* _Given task_
Can you pull out the records from the line with "This screenshot has height=276, width=491." through the line with "click(338, 6)", including both of those lines, and copy each one unchanged?

╭─ Material to process

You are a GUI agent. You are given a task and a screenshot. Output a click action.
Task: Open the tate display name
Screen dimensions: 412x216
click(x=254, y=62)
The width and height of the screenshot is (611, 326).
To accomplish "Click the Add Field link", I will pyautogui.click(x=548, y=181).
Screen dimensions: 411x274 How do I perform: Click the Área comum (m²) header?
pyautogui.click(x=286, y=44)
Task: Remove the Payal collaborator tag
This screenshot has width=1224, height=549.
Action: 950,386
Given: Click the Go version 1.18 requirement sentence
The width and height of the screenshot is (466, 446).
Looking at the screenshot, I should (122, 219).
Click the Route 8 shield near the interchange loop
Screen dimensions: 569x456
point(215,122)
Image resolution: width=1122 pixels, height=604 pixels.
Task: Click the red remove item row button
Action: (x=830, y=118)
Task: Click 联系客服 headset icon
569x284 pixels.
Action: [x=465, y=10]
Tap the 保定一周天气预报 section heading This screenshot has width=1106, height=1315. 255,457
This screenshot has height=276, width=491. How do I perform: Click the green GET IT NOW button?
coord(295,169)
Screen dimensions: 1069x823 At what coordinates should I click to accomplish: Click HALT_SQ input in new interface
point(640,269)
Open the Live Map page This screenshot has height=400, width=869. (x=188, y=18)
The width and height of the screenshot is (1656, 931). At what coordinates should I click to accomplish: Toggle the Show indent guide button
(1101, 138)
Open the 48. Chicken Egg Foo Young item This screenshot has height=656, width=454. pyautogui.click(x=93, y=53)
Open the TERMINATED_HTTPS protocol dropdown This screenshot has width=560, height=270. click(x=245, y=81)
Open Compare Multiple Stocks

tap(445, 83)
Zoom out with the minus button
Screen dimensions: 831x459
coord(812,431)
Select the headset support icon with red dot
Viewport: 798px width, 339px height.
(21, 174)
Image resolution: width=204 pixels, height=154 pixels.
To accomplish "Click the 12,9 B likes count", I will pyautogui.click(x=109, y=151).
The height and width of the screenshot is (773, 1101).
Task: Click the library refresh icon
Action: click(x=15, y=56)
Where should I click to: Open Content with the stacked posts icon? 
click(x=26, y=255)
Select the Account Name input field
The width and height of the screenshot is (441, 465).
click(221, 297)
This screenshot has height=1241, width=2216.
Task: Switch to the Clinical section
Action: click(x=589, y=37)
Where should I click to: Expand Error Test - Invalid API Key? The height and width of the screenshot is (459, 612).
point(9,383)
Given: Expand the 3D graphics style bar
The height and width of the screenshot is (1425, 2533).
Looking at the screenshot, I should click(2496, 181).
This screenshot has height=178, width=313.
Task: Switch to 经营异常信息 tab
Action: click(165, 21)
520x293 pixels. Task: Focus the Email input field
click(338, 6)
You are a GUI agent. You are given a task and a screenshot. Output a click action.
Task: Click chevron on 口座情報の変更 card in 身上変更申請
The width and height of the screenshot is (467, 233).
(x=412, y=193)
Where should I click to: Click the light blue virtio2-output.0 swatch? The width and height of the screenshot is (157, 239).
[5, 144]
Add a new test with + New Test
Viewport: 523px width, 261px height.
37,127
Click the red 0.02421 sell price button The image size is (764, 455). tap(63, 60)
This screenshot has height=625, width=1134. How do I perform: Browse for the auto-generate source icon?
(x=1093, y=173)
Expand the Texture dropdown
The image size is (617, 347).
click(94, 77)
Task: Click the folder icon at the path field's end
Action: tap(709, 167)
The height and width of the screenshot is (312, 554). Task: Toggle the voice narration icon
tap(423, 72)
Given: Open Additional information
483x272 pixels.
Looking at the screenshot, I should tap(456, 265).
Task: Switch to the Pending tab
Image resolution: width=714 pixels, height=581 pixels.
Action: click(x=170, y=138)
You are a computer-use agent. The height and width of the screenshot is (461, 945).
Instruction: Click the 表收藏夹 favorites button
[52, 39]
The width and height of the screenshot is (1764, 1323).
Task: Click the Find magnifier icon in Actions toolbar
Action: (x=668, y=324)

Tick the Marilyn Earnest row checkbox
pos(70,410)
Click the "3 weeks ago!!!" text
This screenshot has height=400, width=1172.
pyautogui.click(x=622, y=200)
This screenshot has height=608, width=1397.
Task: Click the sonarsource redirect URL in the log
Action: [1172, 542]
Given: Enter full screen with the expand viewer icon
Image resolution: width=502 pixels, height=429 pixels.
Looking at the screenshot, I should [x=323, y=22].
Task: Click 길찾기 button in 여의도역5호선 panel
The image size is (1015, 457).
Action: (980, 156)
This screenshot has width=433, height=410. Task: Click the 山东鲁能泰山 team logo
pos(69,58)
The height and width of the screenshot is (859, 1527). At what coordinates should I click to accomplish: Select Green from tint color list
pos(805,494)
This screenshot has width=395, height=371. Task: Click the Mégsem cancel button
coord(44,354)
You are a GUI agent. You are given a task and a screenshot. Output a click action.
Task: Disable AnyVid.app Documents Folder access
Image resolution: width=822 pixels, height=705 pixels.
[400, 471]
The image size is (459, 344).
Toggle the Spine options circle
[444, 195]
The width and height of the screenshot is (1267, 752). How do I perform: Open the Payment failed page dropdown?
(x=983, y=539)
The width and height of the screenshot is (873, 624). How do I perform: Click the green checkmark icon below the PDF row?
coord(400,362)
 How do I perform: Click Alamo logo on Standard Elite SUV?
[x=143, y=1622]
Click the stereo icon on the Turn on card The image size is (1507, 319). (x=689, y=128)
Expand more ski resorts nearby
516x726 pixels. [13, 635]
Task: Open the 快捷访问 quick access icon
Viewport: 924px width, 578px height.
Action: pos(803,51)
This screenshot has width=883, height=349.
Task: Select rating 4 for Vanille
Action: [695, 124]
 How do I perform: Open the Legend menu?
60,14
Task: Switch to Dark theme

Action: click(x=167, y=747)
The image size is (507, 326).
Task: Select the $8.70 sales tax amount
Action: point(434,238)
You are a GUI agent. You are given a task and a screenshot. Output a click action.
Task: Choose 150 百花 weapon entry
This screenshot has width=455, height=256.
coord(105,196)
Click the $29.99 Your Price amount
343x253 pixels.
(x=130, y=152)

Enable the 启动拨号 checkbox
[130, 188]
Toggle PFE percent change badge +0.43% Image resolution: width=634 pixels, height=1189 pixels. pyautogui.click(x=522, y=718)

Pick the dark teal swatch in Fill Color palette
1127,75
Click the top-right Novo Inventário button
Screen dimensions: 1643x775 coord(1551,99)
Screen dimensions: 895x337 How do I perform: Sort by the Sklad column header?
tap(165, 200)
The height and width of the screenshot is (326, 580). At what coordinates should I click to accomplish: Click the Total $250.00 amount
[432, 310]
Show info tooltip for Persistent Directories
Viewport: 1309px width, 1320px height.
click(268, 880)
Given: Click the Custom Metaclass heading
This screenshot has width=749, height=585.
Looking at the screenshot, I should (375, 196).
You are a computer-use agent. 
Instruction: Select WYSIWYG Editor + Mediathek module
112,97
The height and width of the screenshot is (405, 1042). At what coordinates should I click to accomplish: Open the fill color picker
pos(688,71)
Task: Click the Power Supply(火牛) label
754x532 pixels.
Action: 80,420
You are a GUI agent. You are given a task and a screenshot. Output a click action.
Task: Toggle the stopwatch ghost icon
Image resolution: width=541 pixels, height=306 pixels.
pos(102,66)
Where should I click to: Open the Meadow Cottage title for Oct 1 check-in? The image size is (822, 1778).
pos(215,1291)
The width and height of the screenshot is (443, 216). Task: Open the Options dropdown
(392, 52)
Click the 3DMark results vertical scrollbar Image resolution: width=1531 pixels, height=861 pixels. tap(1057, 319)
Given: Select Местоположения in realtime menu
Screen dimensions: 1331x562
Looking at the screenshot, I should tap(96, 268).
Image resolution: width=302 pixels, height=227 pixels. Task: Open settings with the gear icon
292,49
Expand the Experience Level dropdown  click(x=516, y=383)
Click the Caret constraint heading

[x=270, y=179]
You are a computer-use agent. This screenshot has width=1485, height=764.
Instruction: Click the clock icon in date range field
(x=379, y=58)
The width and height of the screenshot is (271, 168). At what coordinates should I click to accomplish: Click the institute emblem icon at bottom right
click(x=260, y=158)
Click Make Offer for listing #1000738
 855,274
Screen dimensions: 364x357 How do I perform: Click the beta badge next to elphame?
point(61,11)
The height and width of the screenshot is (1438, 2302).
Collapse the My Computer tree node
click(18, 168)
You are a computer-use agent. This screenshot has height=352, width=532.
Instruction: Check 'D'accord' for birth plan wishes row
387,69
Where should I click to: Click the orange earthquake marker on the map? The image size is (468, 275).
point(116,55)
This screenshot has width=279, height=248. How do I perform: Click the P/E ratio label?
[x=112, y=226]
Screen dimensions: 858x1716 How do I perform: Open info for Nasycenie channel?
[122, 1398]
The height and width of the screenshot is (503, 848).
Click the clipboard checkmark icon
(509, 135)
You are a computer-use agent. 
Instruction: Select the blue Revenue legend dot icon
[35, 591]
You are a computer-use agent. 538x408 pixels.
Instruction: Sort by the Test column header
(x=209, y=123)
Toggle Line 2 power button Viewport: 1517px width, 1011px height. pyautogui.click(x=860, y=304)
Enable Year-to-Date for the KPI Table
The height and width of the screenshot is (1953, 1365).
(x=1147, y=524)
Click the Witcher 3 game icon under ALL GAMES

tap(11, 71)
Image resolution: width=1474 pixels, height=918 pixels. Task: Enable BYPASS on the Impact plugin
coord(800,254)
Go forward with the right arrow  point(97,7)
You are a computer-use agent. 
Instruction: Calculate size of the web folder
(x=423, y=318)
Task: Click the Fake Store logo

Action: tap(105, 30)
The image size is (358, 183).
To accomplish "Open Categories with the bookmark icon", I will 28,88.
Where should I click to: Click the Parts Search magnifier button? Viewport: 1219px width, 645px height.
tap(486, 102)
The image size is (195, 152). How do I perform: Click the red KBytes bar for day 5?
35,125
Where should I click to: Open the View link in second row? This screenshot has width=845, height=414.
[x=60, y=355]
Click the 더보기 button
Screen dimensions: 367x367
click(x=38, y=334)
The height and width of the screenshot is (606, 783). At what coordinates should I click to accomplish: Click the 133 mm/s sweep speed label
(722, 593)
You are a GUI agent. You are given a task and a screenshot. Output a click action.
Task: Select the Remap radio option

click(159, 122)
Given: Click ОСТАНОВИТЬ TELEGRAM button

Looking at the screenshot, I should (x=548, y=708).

╰─

* _Task solution_
This screenshot has height=276, width=491. How do I perform: Click the green GET IT NOW button?
coord(295,169)
Screen dimensions: 1069x823 At what coordinates should I click to accomplish: Click HALT_SQ input in new interface
point(640,269)
Open the Live Map page This screenshot has height=400, width=869. (x=188, y=18)
The width and height of the screenshot is (1656, 931). At what coordinates should I click to accomplish: Toggle the Show indent guide button
(1101, 138)
Open the 48. Chicken Egg Foo Young item This screenshot has height=656, width=454. pyautogui.click(x=93, y=53)
Open the TERMINATED_HTTPS protocol dropdown This screenshot has width=560, height=270. click(x=245, y=81)
Open Compare Multiple Stocks

tap(445, 83)
Zoom out with the minus button
Screen dimensions: 831x459
coord(812,431)
Select the headset support icon with red dot
Viewport: 798px width, 339px height.
(21, 174)
Image resolution: width=204 pixels, height=154 pixels.
To accomplish "Click the 12,9 B likes count", I will pyautogui.click(x=109, y=151).
The height and width of the screenshot is (773, 1101).
Task: Click the library refresh icon
Action: click(x=15, y=56)
Where should I click to: Open Content with the stacked posts icon? 
click(x=26, y=255)
Select the Account Name input field
The width and height of the screenshot is (441, 465).
click(221, 297)
This screenshot has height=1241, width=2216.
Task: Switch to the Clinical section
Action: click(x=589, y=37)
Where should I click to: Expand Error Test - Invalid API Key? The height and width of the screenshot is (459, 612).
point(9,383)
Given: Expand the 3D graphics style bar
The height and width of the screenshot is (1425, 2533).
Looking at the screenshot, I should click(2496, 181).
This screenshot has height=178, width=313.
Task: Switch to 经营异常信息 tab
Action: click(165, 21)
520x293 pixels. Task: Focus the Email input field
click(338, 6)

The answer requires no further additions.